When one critic responded, “Puerto Ricans don’t want statehood. Just see this past governors election as one indicator,” Rep. Torres corrected him. “A statehooder won the gubernatorial election,” he wrote, referring to Governor-elect Jenniffer Gonzalez-Colon (R-PR). “Of the voters who cast their ballots for status,” he added, “statehood garnered 57% of the vote.”
Another Torres critic complained that “[t]he ruling party took away the status quo option from the vote,” to which the Congressman replied that “[t]he status quo is colonialism, denying equal representation and equal enfranchisement.”
The critic then countered that “[c]ontinuing to be a commonwealth has won many referendums in the past.”
Rep. Torres, who represents a congressional district in the Bronx that is home to more Puerto Ricans than almost any other member of Congress, pushed back on his critic’s claim of “commonwealth’s” popularity and its past success on the ballot by noting that the statehood option won in the past four plebiscite votes: 2012, 2017, 2020 and 2024. After some back and forth, the congressman concluded the conversation by saying, “If you think it is morally acceptable to deprive 3 million American citizens of equal representation in Congress, equal funding from the federal budget, and an equal right to vote in presidential elections, then you and I simply have a different set of values.”
Disenfranchisement?
Torres’s reference to disenfranchisement is poignant. The residents of Puerto Rico are literally disenfranchised because they cannot vote in presidential elections, they have no senators, and they are represented by only one, non-voting Member in the House of Representatives. Puerto Ricans cannot vote for the congressional representatives who make their laws, as other U.S. citizens can.

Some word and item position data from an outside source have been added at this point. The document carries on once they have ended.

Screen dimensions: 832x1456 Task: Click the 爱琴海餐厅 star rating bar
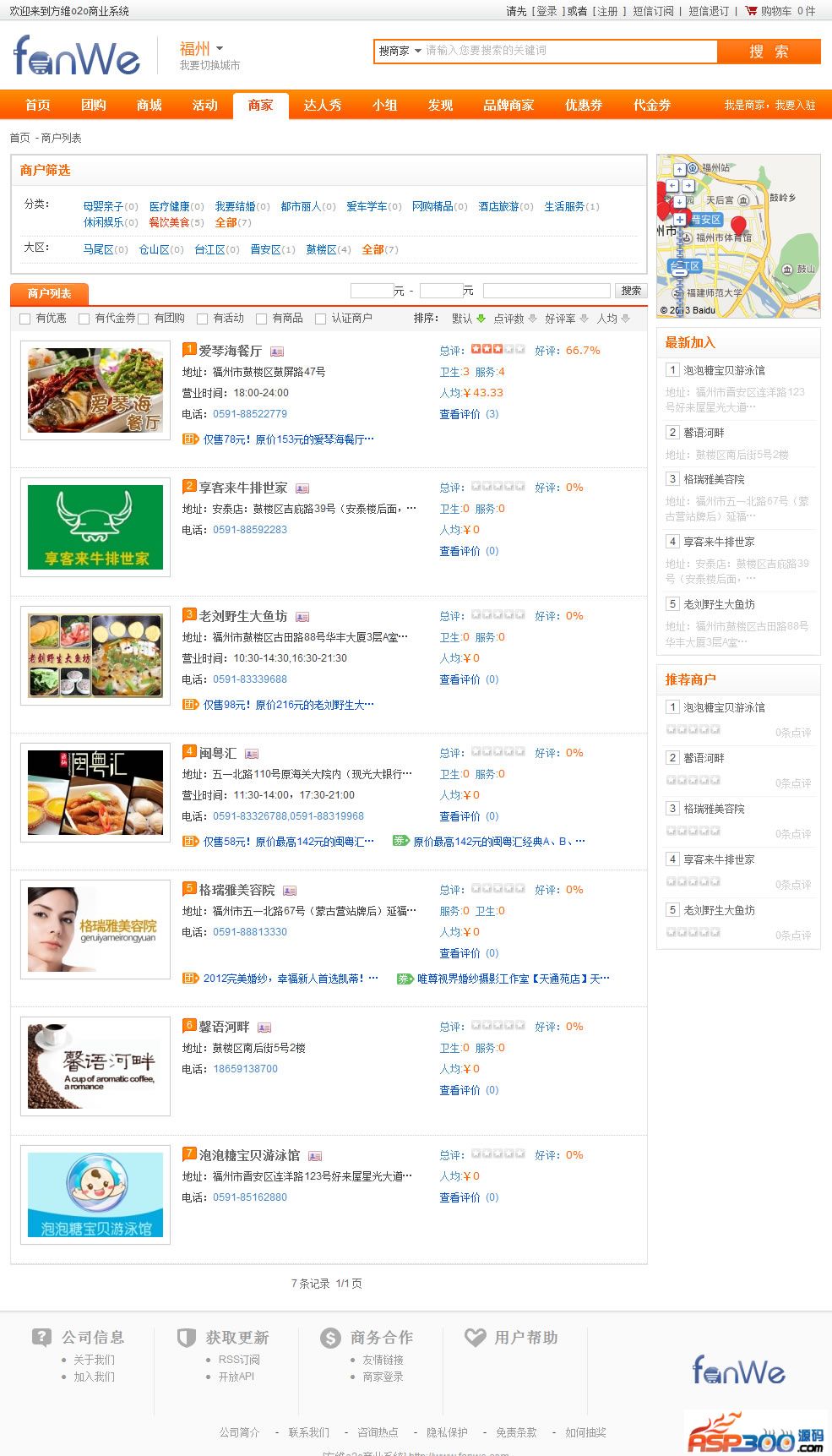[498, 349]
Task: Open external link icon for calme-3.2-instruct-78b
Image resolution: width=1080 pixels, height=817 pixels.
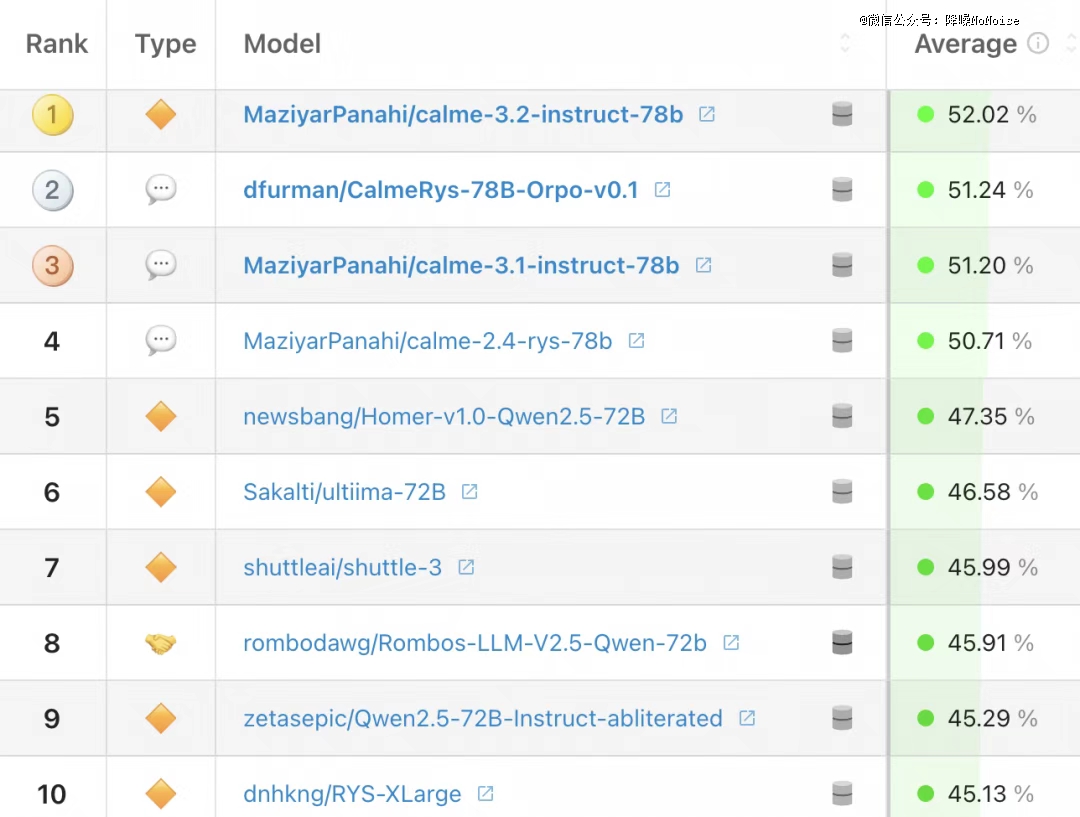Action: (707, 114)
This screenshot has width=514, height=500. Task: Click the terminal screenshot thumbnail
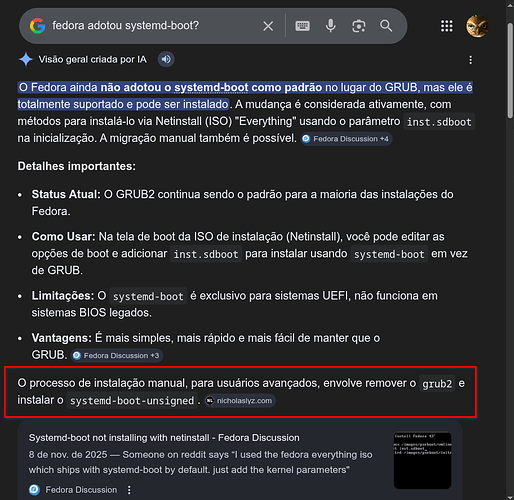(422, 461)
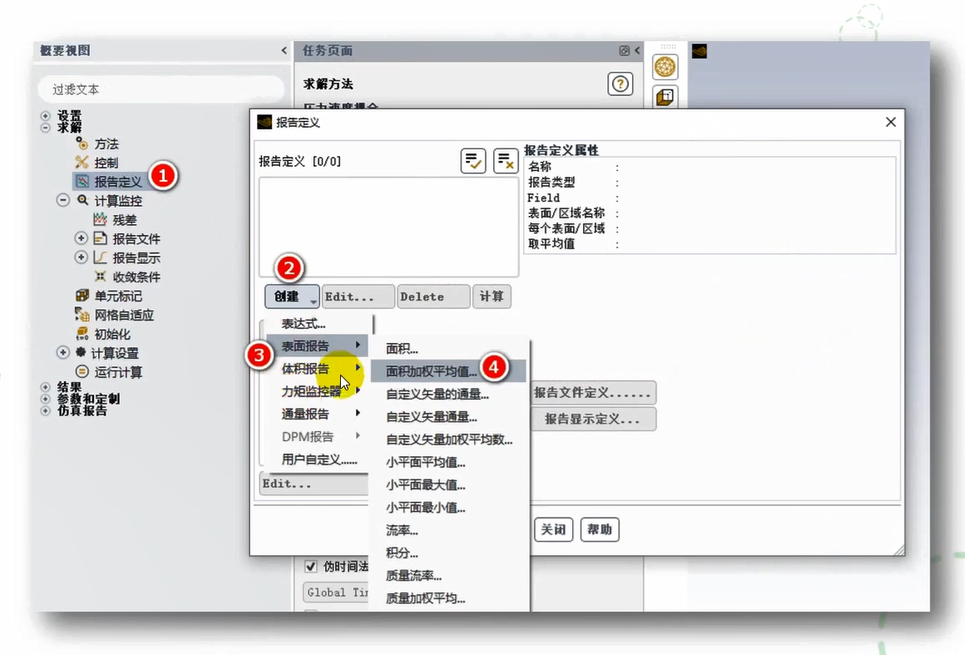Viewport: 965px width, 655px height.
Task: Select 质量流率... in the surface report menu
Action: tap(414, 576)
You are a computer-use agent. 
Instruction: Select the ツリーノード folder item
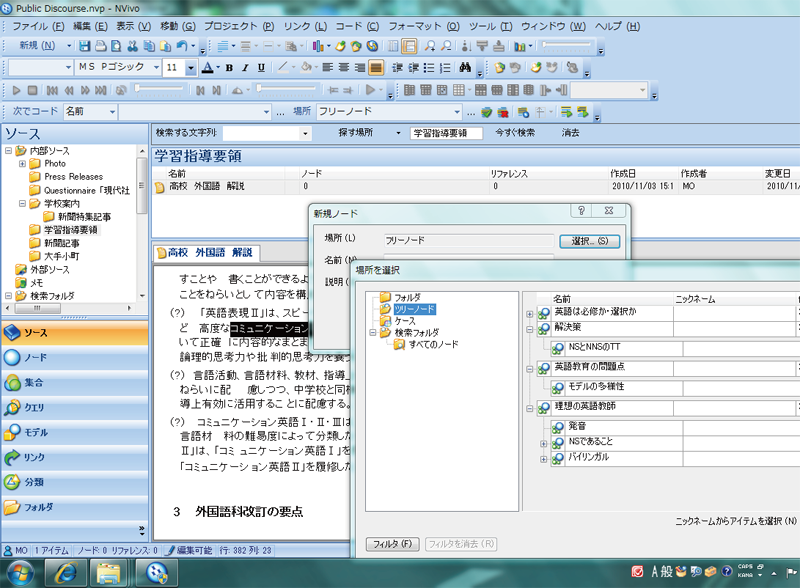click(415, 309)
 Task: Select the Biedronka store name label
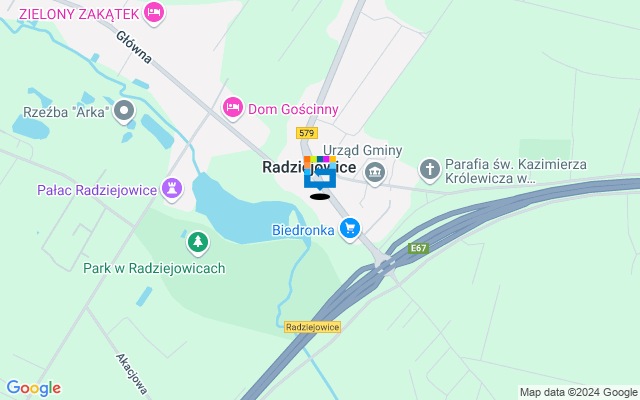coord(303,230)
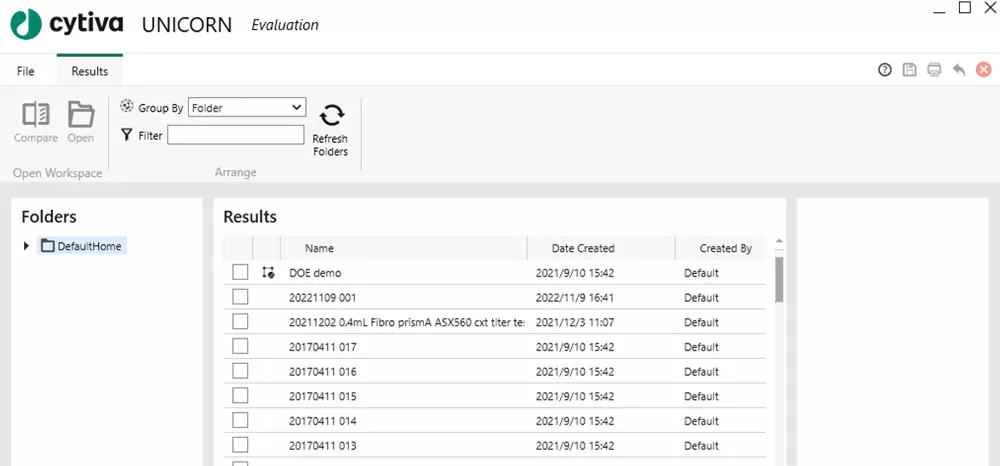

Puerto Rico’s freedom to hold a plebiscite to consider changing its relationship with the U.S. but its lack of power to implement those results is another way in which Puerto Rico is disenfranchised.
Although a commenter makes the case that “taking away one of the most popular options from the vote which is the status quo” is colonialism, the facts tell a different story. The “status quo,” which is Puerto Rico’s current status as a U.S. territory, is deeply unpopular in Puerto Rico. The option received just .06% of the vote when it was on the ballot in 1998 and 1.3% of the vote when it was up for a vote in 2017.
[A “commonwealth” option had received more votes back in 1967 (60.4%) and 1993 (48.6%), but this “commonwealth” ballot option did not represent the status quo. It was, instead, an aspirational concept to give Puerto Rico more rights while still remaining a U.S. territory, an idea that has been soundly rejected over the years. In fact, Puerto Rico’s powers as a U.S. territory have decreased in recent years under the terms of the Puerto Rico Oversight, Management, and Economic Stability Act (PROMESA).]
This unpopularity, combined with the increased recognition that Puerto Rico’s current status is colonial and inconsistent with U.S. democratic values, underpins the decision to leave the status quo – sometimes referred to as “commonwealth” – off the ballot in the last two referendum votes.